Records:

==============================

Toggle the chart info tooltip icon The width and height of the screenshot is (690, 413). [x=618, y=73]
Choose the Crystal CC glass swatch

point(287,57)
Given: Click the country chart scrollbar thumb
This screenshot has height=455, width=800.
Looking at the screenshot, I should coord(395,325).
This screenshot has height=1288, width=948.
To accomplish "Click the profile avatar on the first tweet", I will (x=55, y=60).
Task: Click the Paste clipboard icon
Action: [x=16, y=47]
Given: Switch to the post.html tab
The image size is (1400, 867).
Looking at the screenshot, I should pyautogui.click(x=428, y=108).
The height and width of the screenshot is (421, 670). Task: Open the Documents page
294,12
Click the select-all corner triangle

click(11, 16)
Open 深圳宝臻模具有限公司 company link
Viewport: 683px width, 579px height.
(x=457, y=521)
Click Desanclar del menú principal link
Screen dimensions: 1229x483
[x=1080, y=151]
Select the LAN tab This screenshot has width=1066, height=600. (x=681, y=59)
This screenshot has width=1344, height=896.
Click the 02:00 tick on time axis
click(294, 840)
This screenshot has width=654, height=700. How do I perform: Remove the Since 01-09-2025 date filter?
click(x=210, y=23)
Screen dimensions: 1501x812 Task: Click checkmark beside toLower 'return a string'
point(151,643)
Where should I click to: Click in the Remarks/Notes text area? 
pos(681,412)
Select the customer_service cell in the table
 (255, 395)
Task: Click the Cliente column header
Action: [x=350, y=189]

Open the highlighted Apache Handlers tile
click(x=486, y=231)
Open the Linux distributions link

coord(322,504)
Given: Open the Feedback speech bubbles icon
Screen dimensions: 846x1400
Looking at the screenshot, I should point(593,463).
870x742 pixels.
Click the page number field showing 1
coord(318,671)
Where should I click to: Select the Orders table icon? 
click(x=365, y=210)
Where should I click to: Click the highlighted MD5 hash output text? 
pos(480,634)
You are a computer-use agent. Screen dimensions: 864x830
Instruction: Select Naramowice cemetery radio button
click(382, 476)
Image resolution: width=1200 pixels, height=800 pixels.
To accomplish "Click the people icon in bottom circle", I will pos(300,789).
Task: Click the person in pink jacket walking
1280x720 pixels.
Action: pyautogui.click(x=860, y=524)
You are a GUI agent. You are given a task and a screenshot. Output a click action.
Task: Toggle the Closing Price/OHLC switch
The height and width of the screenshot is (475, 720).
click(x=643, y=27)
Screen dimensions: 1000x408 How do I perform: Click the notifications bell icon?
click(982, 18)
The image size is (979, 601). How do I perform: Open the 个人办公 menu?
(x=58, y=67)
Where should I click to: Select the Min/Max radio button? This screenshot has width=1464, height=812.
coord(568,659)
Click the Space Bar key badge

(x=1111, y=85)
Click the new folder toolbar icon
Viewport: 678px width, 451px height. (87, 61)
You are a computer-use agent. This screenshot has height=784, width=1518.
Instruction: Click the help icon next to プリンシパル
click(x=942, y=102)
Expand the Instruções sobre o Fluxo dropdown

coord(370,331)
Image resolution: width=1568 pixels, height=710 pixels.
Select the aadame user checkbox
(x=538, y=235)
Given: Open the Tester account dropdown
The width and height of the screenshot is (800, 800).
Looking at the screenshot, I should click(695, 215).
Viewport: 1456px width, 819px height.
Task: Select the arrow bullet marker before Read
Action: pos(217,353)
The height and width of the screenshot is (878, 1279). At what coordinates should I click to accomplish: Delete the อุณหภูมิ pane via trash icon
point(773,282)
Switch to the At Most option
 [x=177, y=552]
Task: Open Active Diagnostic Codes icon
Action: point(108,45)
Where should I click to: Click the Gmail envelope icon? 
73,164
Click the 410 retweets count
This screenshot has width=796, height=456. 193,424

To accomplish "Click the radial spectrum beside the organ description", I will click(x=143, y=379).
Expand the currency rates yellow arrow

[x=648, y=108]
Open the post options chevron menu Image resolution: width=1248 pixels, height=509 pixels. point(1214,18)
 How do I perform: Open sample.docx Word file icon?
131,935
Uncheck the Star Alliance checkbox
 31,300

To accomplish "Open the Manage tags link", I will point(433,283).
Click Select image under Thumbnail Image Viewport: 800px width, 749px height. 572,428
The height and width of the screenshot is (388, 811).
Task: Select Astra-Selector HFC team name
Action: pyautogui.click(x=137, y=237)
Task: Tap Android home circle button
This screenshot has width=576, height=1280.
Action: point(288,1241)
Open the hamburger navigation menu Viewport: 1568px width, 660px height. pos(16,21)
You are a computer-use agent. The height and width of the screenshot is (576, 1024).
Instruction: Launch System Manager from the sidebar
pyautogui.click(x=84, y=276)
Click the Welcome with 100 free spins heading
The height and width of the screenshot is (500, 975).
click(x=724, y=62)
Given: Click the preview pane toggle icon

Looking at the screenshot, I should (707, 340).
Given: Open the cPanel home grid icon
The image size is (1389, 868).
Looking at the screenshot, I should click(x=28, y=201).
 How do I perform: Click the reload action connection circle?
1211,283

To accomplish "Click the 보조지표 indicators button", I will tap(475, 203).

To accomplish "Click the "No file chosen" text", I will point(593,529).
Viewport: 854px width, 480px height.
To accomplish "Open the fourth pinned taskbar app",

==============================

Aim of the exercise:
Lay out every line of the listing above as a Markdown table with the columns "Row" and "Line", numbering the rows and leaving out blank lines.

Answer in full:
| Row | Line |
|---|---|
| 1 | Toggle the chart info tooltip icon The width and height of the screenshot is (690, 413). [x=618, y=73] |
| 2 | Choose the Crystal CC glass swatch |
| 3 | point(287,57) |
| 4 | Given: Click the country chart scrollbar thumb |
| 5 | This screenshot has height=455, width=800. |
| 6 | Looking at the screenshot, I should coord(395,325). |
| 7 | This screenshot has height=1288, width=948. |
| 8 | To accomplish "Click the profile avatar on the first tweet", I will (x=55, y=60). |
| 9 | Task: Click the Paste clipboard icon |
| 10 | Action: [x=16, y=47] |
| 11 | Given: Switch to the post.html tab |
| 12 | The image size is (1400, 867). |
| 13 | Looking at the screenshot, I should pyautogui.click(x=428, y=108). |
| 14 | The height and width of the screenshot is (421, 670). Task: Open the Documents page |
| 15 | 294,12 |
| 16 | Click the select-all corner triangle |
| 17 | click(11, 16) |
| 18 | Open 深圳宝臻模具有限公司 company link |
| 19 | Viewport: 683px width, 579px height. |
| 20 | (x=457, y=521) |
| 21 | Click Desanclar del menú principal link |
| 22 | Screen dimensions: 1229x483 |
| 23 | [x=1080, y=151] |
| 24 | Select the LAN tab This screenshot has width=1066, height=600. (x=681, y=59) |
| 25 | This screenshot has width=1344, height=896. |
| 26 | Click the 02:00 tick on time axis |
| 27 | click(294, 840) |
| 28 | This screenshot has width=654, height=700. How do I perform: Remove the Since 01-09-2025 date filter? |
| 29 | click(x=210, y=23) |
| 30 | Screen dimensions: 1501x812 Task: Click checkmark beside toLower 'return a string' |
| 31 | point(151,643) |
| 32 | Where should I click to: Click in the Remarks/Notes text area?  |
| 33 | pos(681,412) |
| 34 | Select the customer_service cell in the table |
| 35 |  (255, 395) |
| 36 | Task: Click the Cliente column header |
| 37 | Action: [x=350, y=189] |
| 38 | Open the highlighted Apache Handlers tile |
| 39 | click(x=486, y=231) |
| 40 | Open the Linux distributions link |
| 41 | coord(322,504) |
| 42 | Given: Open the Feedback speech bubbles icon |
| 43 | Screen dimensions: 846x1400 |
| 44 | Looking at the screenshot, I should point(593,463). |
| 45 | 870x742 pixels. |
| 46 | Click the page number field showing 1 |
| 47 | coord(318,671) |
| 48 | Where should I click to: Select the Orders table icon?  |
| 49 | click(x=365, y=210) |
| 50 | Where should I click to: Click the highlighted MD5 hash output text?  |
| 51 | pos(480,634) |
| 52 | You are a computer-use agent. Screen dimensions: 864x830 |
| 53 | Instruction: Select Naramowice cemetery radio button |
| 54 | click(382, 476) |
| 55 | Image resolution: width=1200 pixels, height=800 pixels. |
| 56 | To accomplish "Click the people icon in bottom circle", I will pos(300,789). |
| 57 | Task: Click the person in pink jacket walking |
| 58 | 1280x720 pixels. |
| 59 | Action: pyautogui.click(x=860, y=524) |
| 60 | You are a GUI agent. You are given a task and a screenshot. Output a click action. |
| 61 | Task: Toggle the Closing Price/OHLC switch |
| 62 | The height and width of the screenshot is (475, 720). |
| 63 | click(x=643, y=27) |
| 64 | Screen dimensions: 1000x408 How do I perform: Click the notifications bell icon? |
| 65 | click(982, 18) |
| 66 | The image size is (979, 601). How do I perform: Open the 个人办公 menu? |
| 67 | (x=58, y=67) |
| 68 | Where should I click to: Select the Min/Max radio button? This screenshot has width=1464, height=812. |
| 69 | coord(568,659) |
| 70 | Click the Space Bar key badge |
| 71 | (x=1111, y=85) |
| 72 | Click the new folder toolbar icon |
| 73 | Viewport: 678px width, 451px height. (87, 61) |
| 74 | You are a computer-use agent. This screenshot has height=784, width=1518. |
| 75 | Instruction: Click the help icon next to プリンシパル |
| 76 | click(x=942, y=102) |
| 77 | Expand the Instruções sobre o Fluxo dropdown |
| 78 | coord(370,331) |
| 79 | Image resolution: width=1568 pixels, height=710 pixels. |
| 80 | Select the aadame user checkbox |
| 81 | (x=538, y=235) |
| 82 | Given: Open the Tester account dropdown |
| 83 | The width and height of the screenshot is (800, 800). |
| 84 | Looking at the screenshot, I should click(695, 215). |
| 85 | Viewport: 1456px width, 819px height. |
| 86 | Task: Select the arrow bullet marker before Read |
| 87 | Action: pos(217,353) |
| 88 | The height and width of the screenshot is (878, 1279). At what coordinates should I click to accomplish: Delete the อุณหภูมิ pane via trash icon |
| 89 | point(773,282) |
| 90 | Switch to the At Most option |
| 91 |  [x=177, y=552] |
| 92 | Task: Open Active Diagnostic Codes icon |
| 93 | Action: point(108,45) |
| 94 | Where should I click to: Click the Gmail envelope icon?  |
| 95 | 73,164 |
| 96 | Click the 410 retweets count |
| 97 | This screenshot has width=796, height=456. 193,424 |
| 98 | To accomplish "Click the radial spectrum beside the organ description", I will click(x=143, y=379). |
| 99 | Expand the currency rates yellow arrow |
| 100 | [x=648, y=108] |
| 101 | Open the post options chevron menu Image resolution: width=1248 pixels, height=509 pixels. point(1214,18) |
| 102 |  How do I perform: Open sample.docx Word file icon? |
| 103 | 131,935 |
| 104 | Uncheck the Star Alliance checkbox |
| 105 |  31,300 |
| 106 | To accomplish "Open the Manage tags link", I will point(433,283). |
| 107 | Click Select image under Thumbnail Image Viewport: 800px width, 749px height. 572,428 |
| 108 | The height and width of the screenshot is (388, 811). |
| 109 | Task: Select Astra-Selector HFC team name |
| 110 | Action: pyautogui.click(x=137, y=237) |
| 111 | Task: Tap Android home circle button |
| 112 | This screenshot has width=576, height=1280. |
| 113 | Action: point(288,1241) |
| 114 | Open the hamburger navigation menu Viewport: 1568px width, 660px height. pos(16,21) |
| 115 | You are a computer-use agent. The height and width of the screenshot is (576, 1024). |
| 116 | Instruction: Launch System Manager from the sidebar |
| 117 | pyautogui.click(x=84, y=276) |
| 118 | Click the Welcome with 100 free spins heading |
| 119 | The height and width of the screenshot is (500, 975). |
| 120 | click(x=724, y=62) |
| 121 | Given: Click the preview pane toggle icon |
| 122 | Looking at the screenshot, I should (707, 340). |
| 123 | Given: Open the cPanel home grid icon |
| 124 | The image size is (1389, 868). |
| 125 | Looking at the screenshot, I should click(x=28, y=201). |
| 126 |  How do I perform: Click the reload action connection circle? |
| 127 | 1211,283 |
| 128 | To accomplish "Click the 보조지표 indicators button", I will tap(475, 203). |
| 129 | To accomplish "Click the "No file chosen" text", I will point(593,529). |
| 130 | Viewport: 854px width, 480px height. |
| 131 | To accomplish "Open the fourth pinned taskbar app", |